◆ **EXERCISE DESCRIPTION**: Rewrite the listing below as a JSON list of strings with one string per line, leaving out blank lines and pictures.

-- RECORD EXTRACTS start --

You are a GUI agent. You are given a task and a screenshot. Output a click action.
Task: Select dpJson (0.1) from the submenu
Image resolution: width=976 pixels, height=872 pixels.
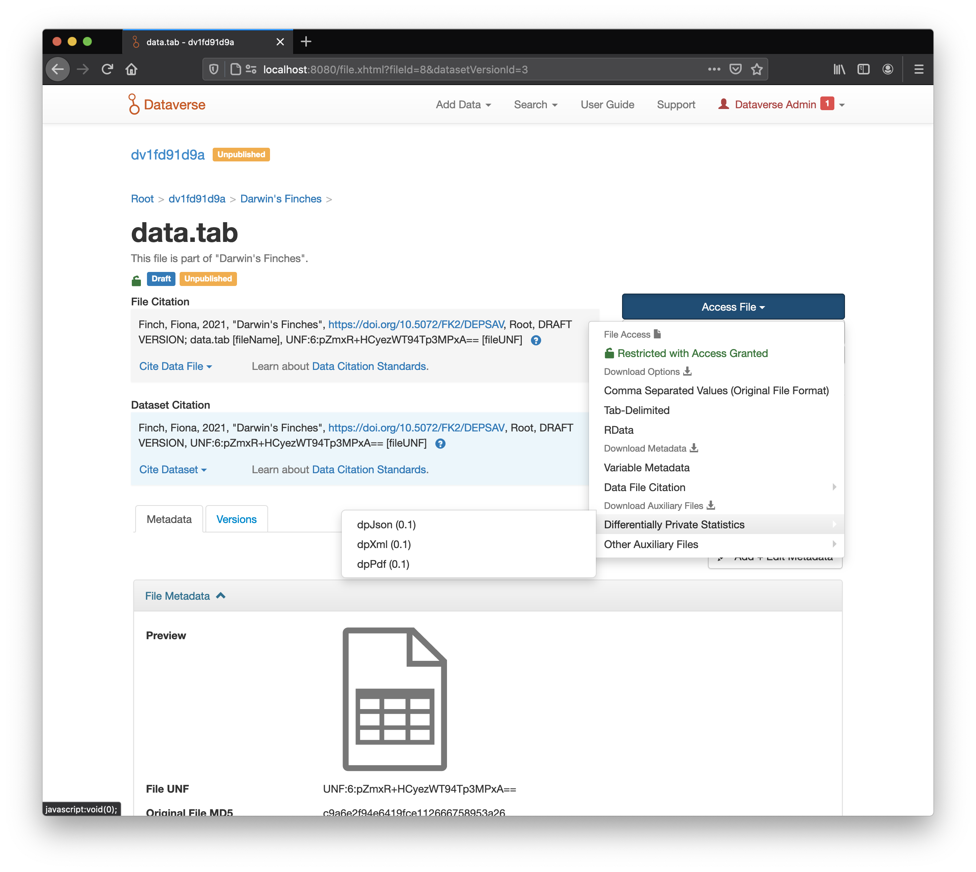[x=386, y=525]
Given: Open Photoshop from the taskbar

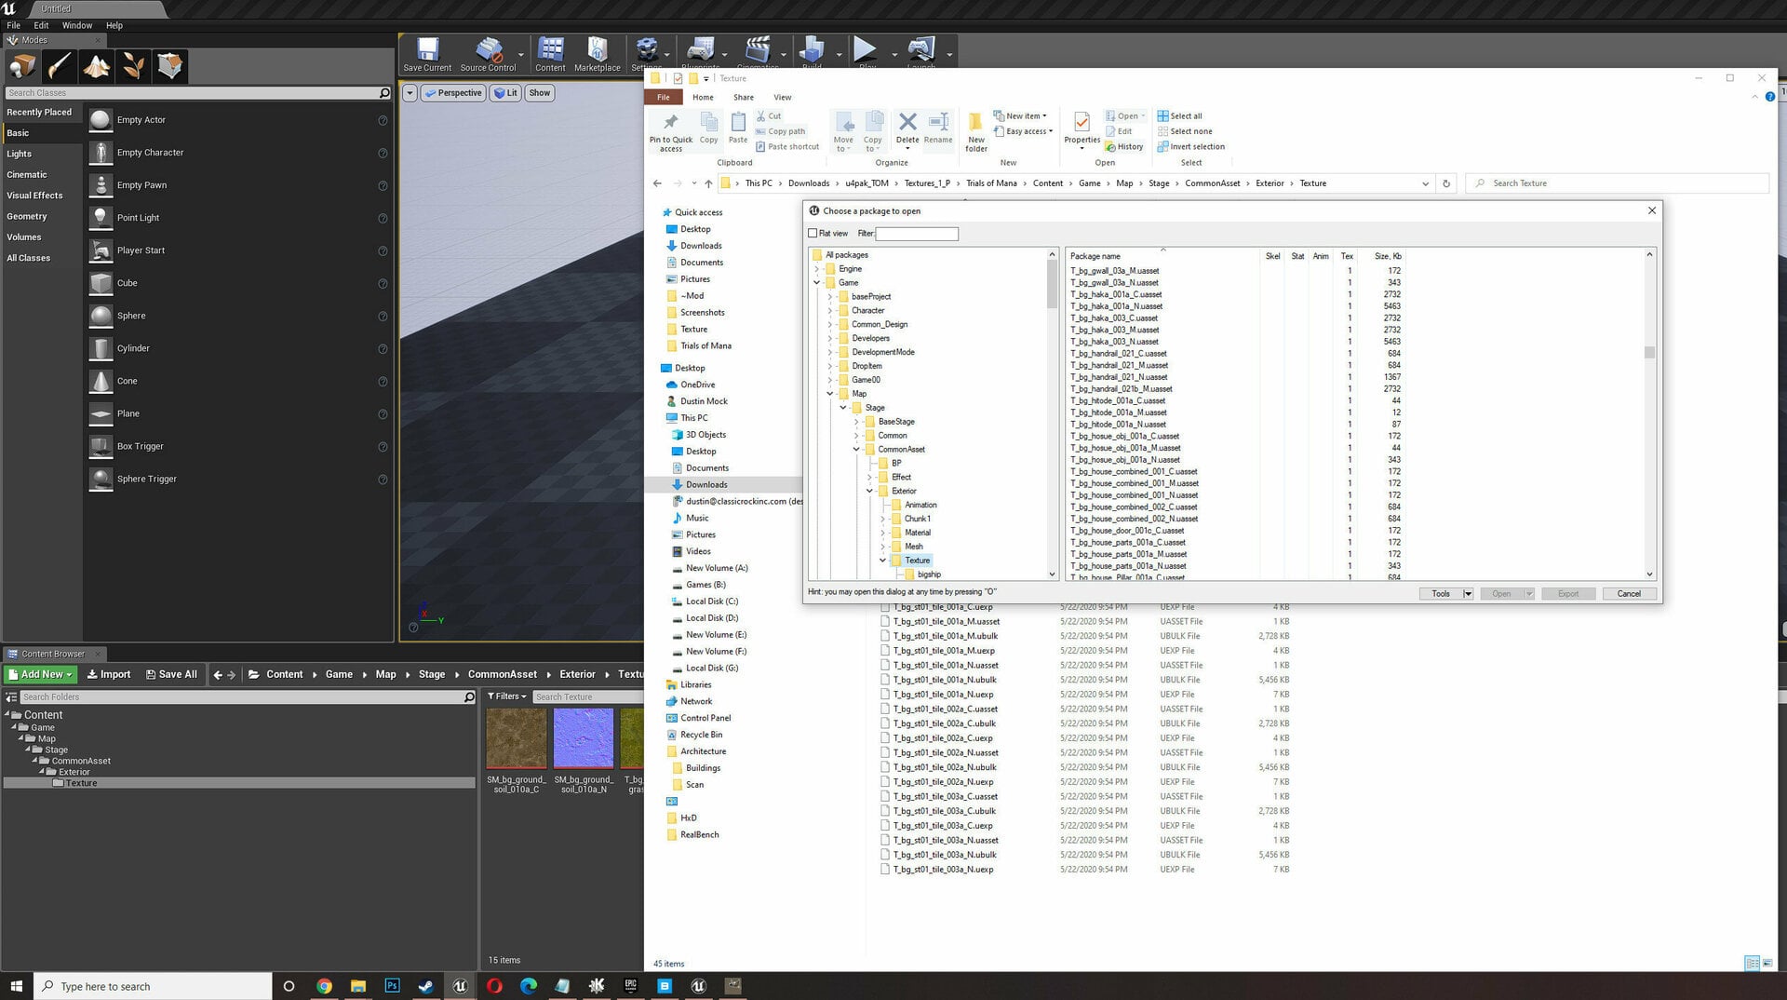Looking at the screenshot, I should click(x=392, y=986).
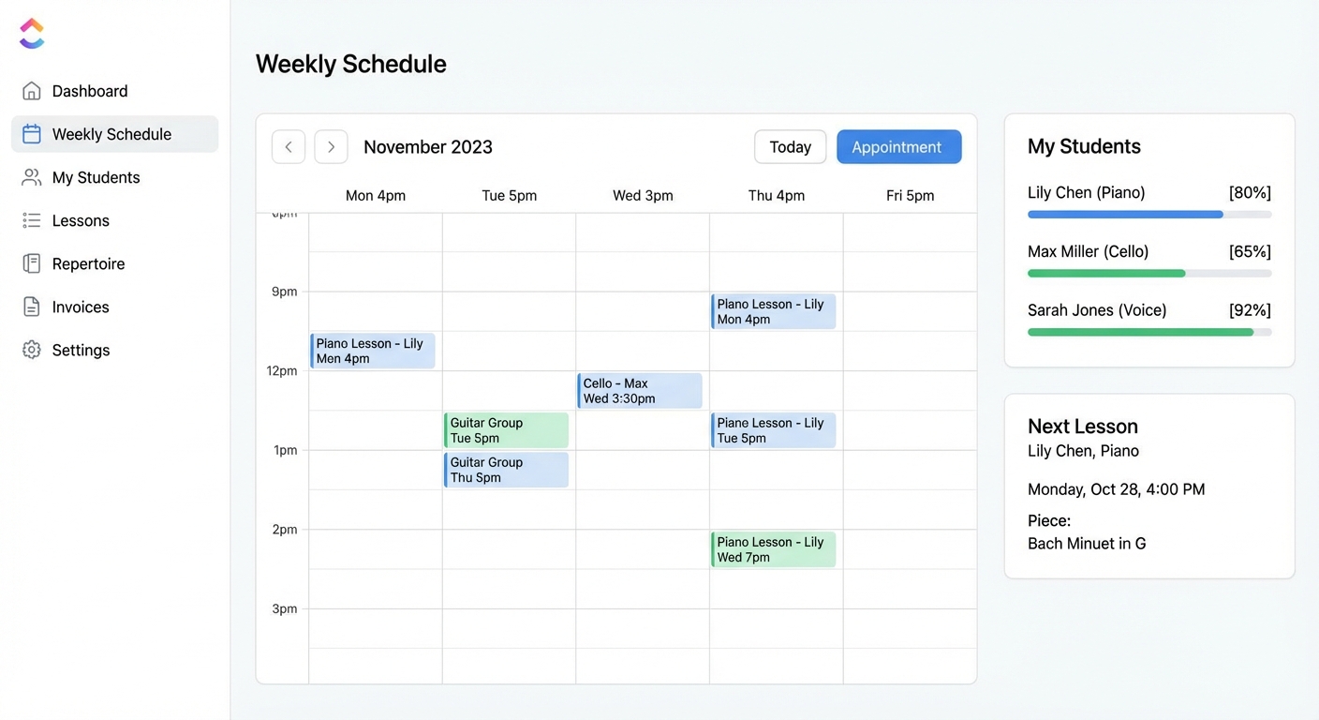Viewport: 1319px width, 720px height.
Task: Click Lily Chen's piano progress bar
Action: click(1149, 215)
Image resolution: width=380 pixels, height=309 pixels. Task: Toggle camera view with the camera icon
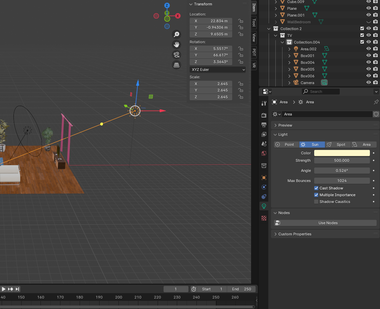(x=176, y=55)
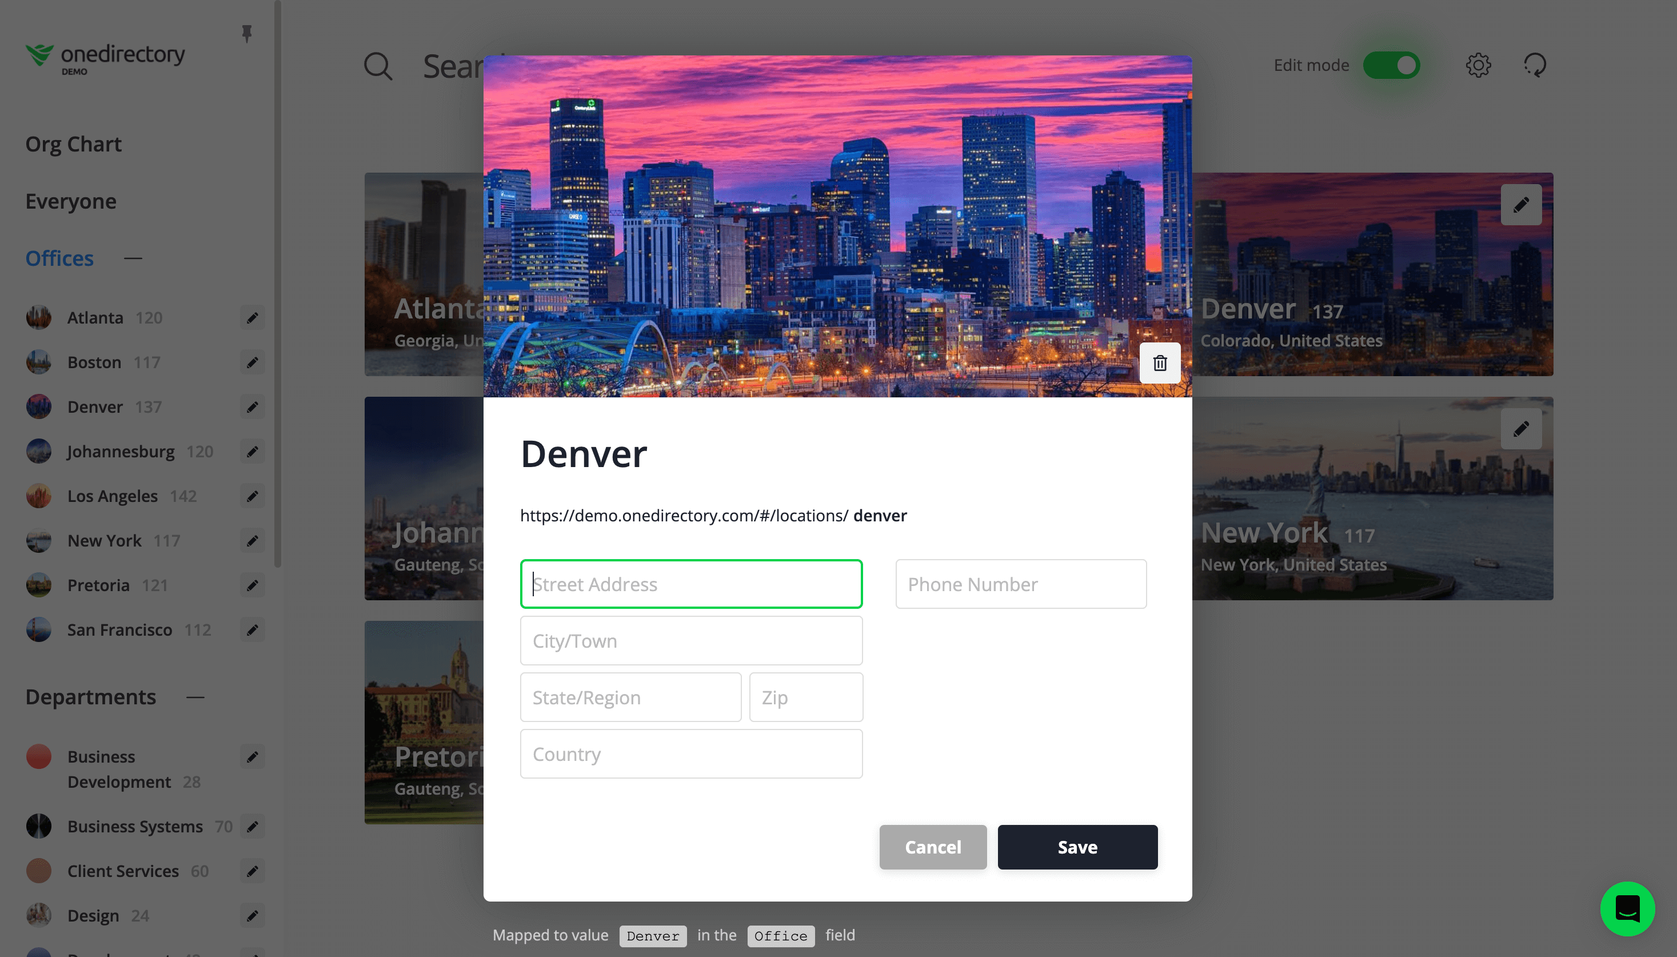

-- RECORD EXTRACTS end --

◆ **EXERCISE SOLUTION**:
[
  "You are a GUI agent. You are given a task and a screenshot. Output a click action.",
  "Task: Select dpJson (0.1) from the submenu",
  "Image resolution: width=976 pixels, height=872 pixels.",
  "[x=386, y=525]",
  "Given: Open Photoshop from the taskbar",
  "Looking at the screenshot, I should click(x=392, y=986).",
  "Viewport: 1319px width, 720px height.",
  "Task: Click Lily Chen's piano progress bar",
  "Action: click(1149, 215)",
  "Image resolution: width=380 pixels, height=309 pixels. Task: Toggle camera view with the camera icon",
  "(x=176, y=55)"
]